→ TASK STATEMENT: Set down, word for word, the line with "Given: Click the orange 东方财富 logo icon at top" and the lines after it through the final line of the data below, without pictures.

┌─ PROVIDED DATA

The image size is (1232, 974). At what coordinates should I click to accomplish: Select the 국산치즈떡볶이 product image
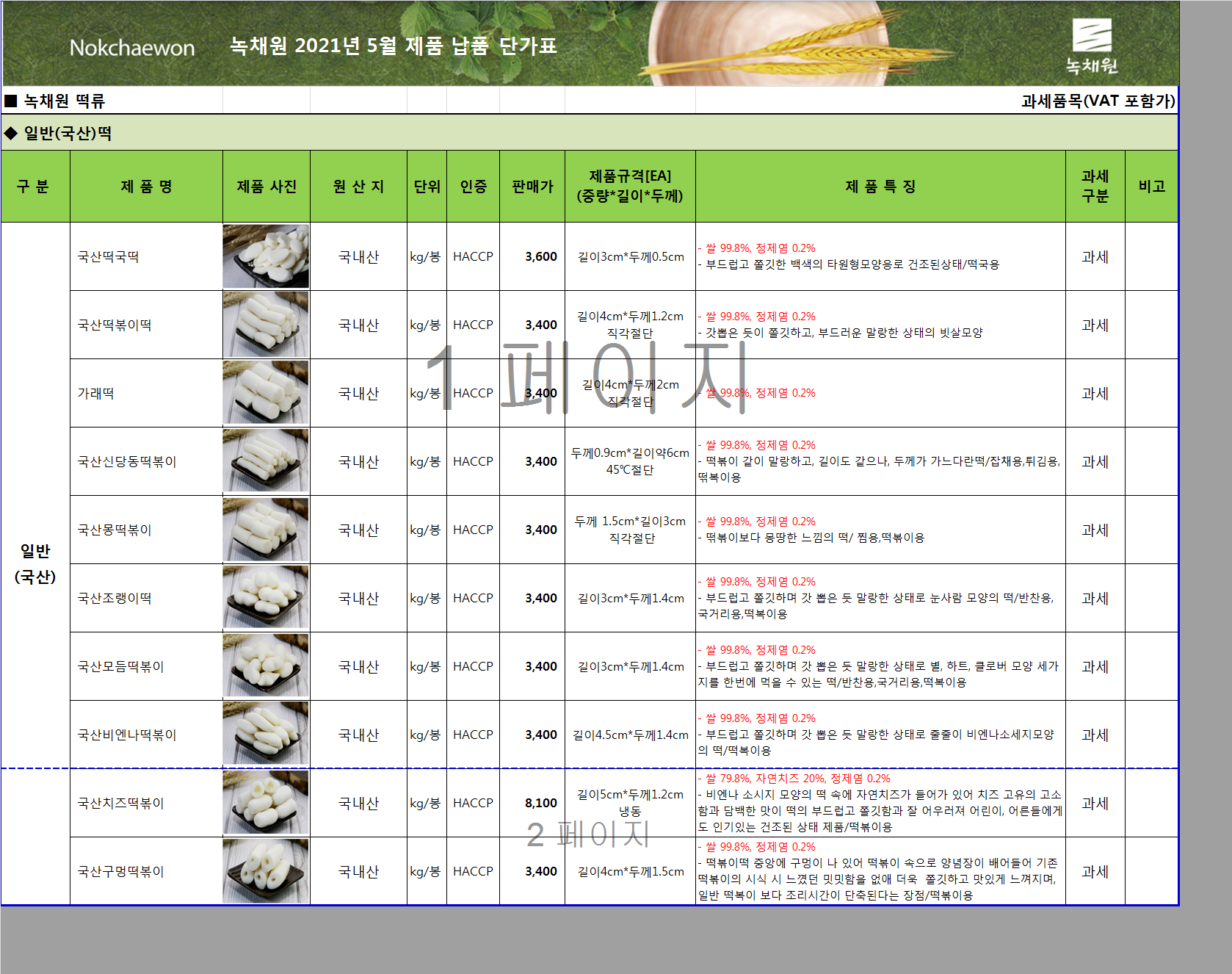[266, 803]
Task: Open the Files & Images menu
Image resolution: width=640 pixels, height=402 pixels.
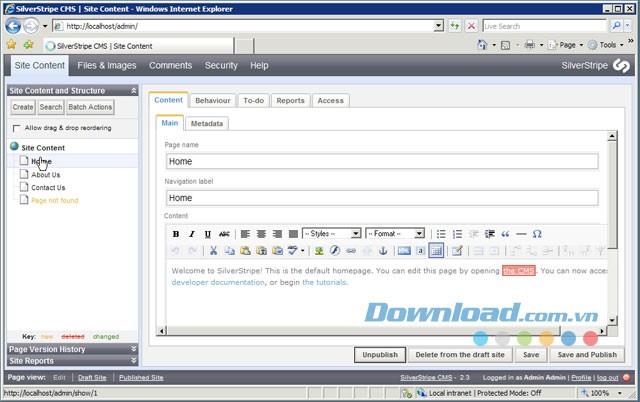Action: point(107,66)
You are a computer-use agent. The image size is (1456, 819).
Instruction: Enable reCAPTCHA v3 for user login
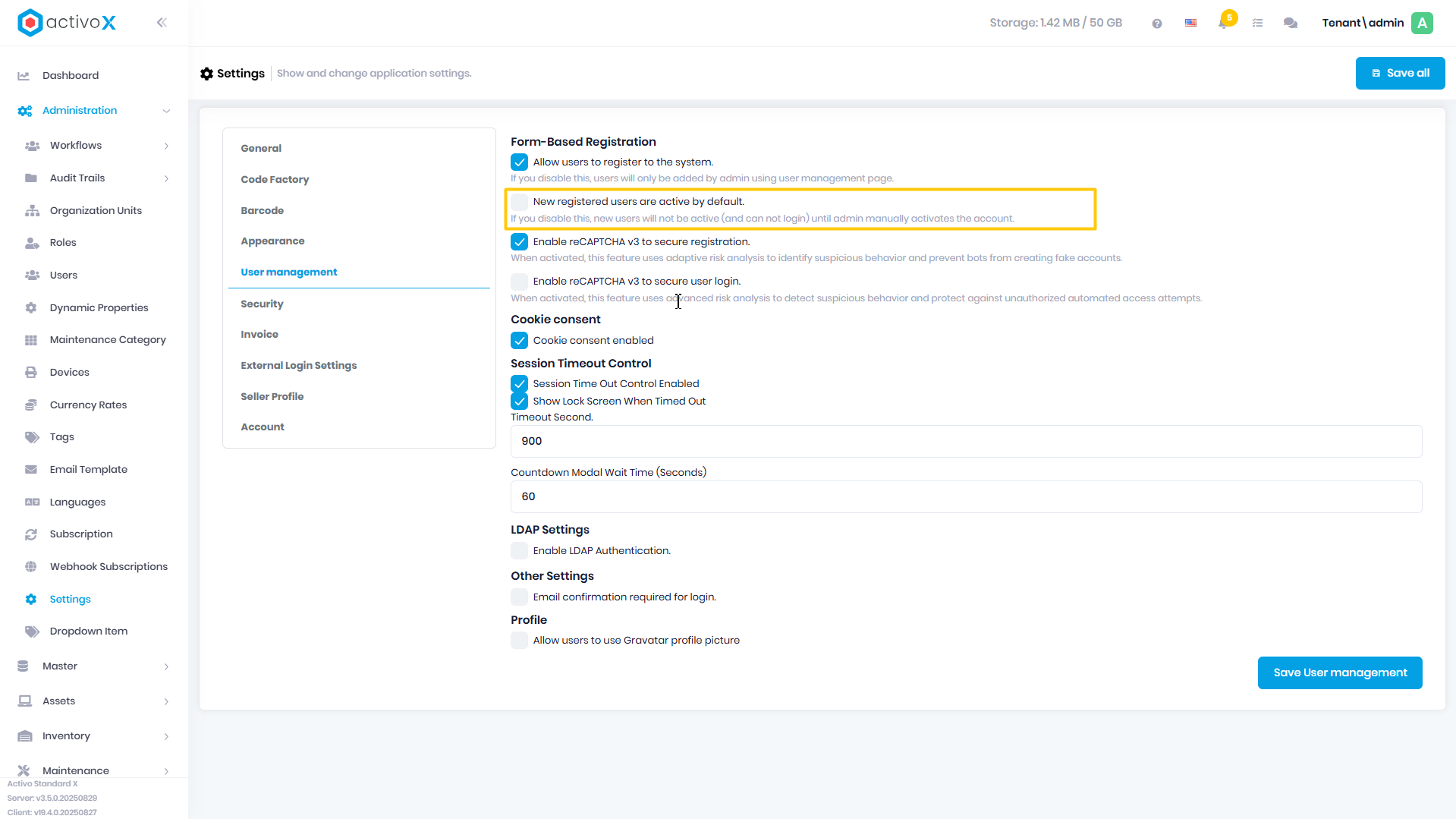point(519,282)

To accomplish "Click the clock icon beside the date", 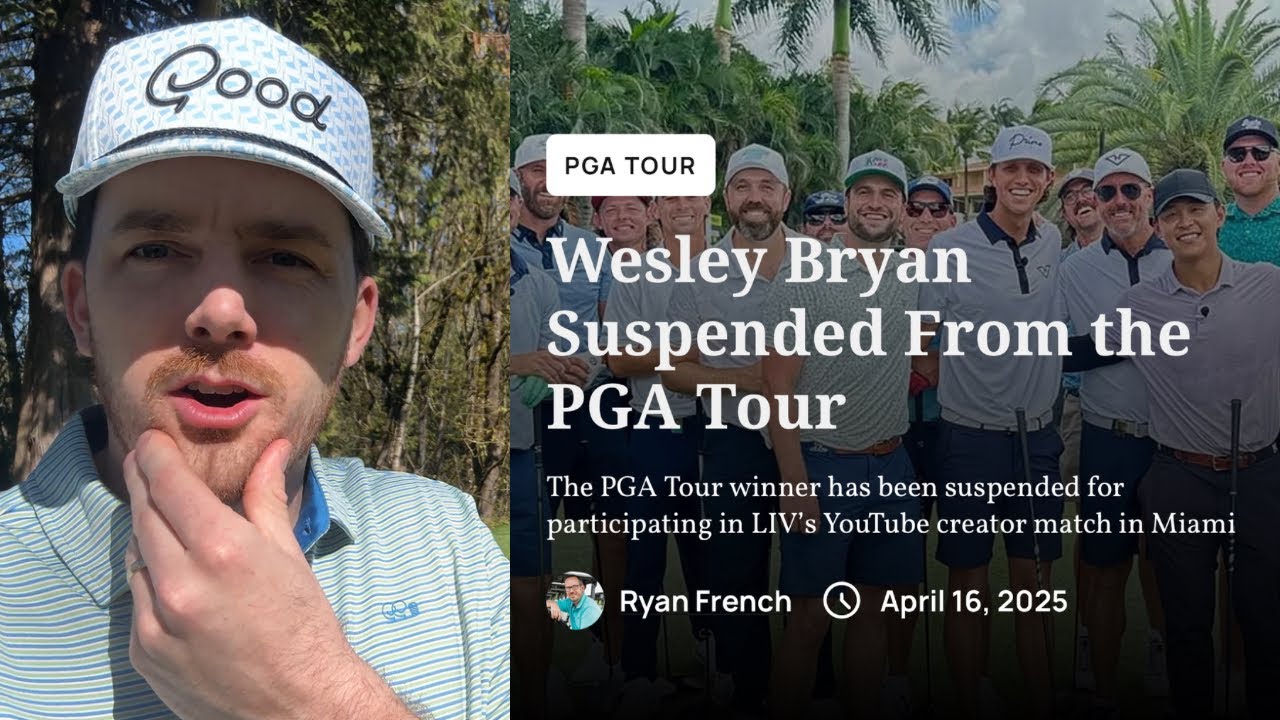I will (x=842, y=601).
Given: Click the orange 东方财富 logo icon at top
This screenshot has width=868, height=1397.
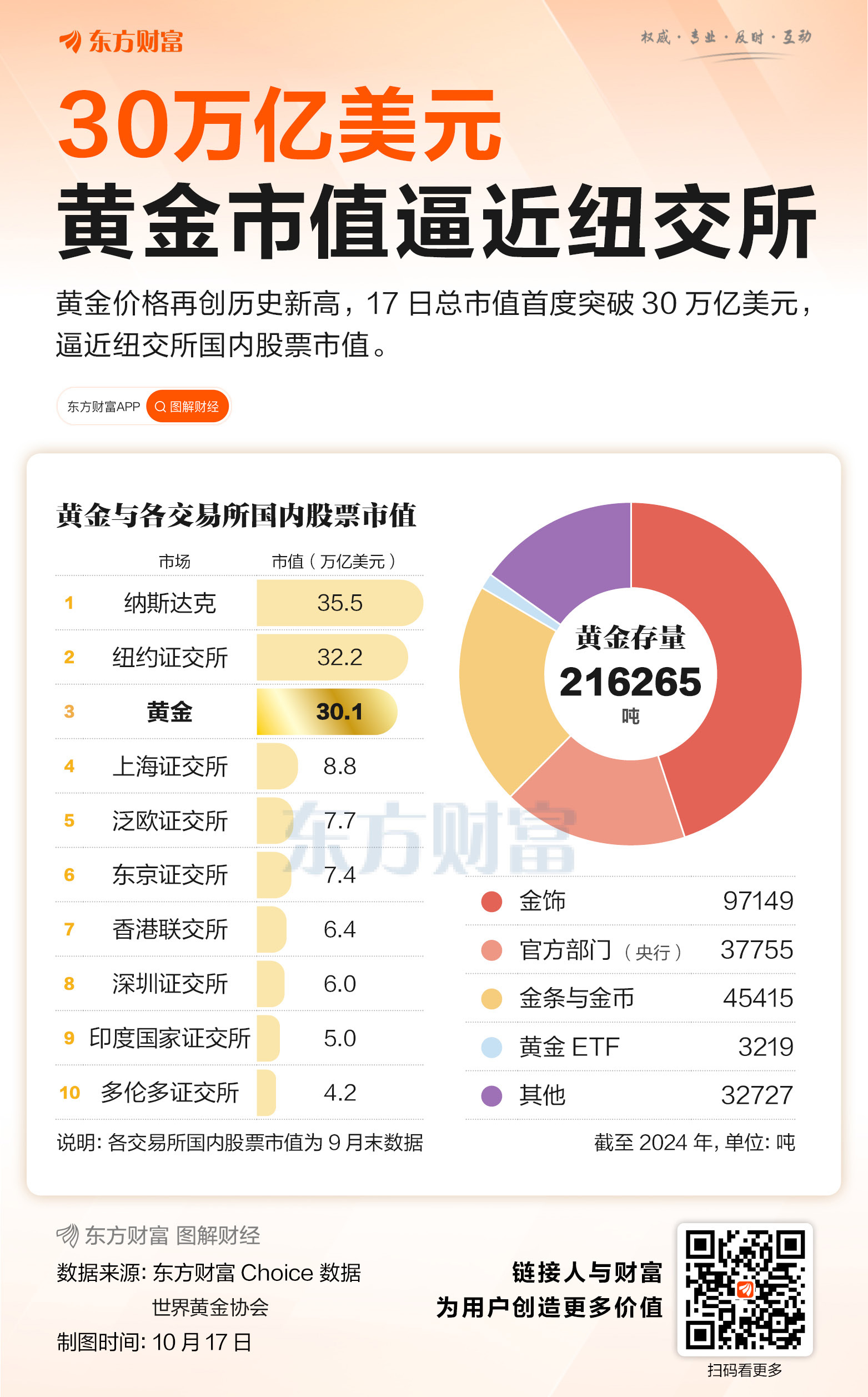Looking at the screenshot, I should point(70,41).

└─

→ RESULT OF THIS EXERCISE:
Given: Click the orange 东方财富 logo icon at top
This screenshot has width=868, height=1397.
Looking at the screenshot, I should point(70,41).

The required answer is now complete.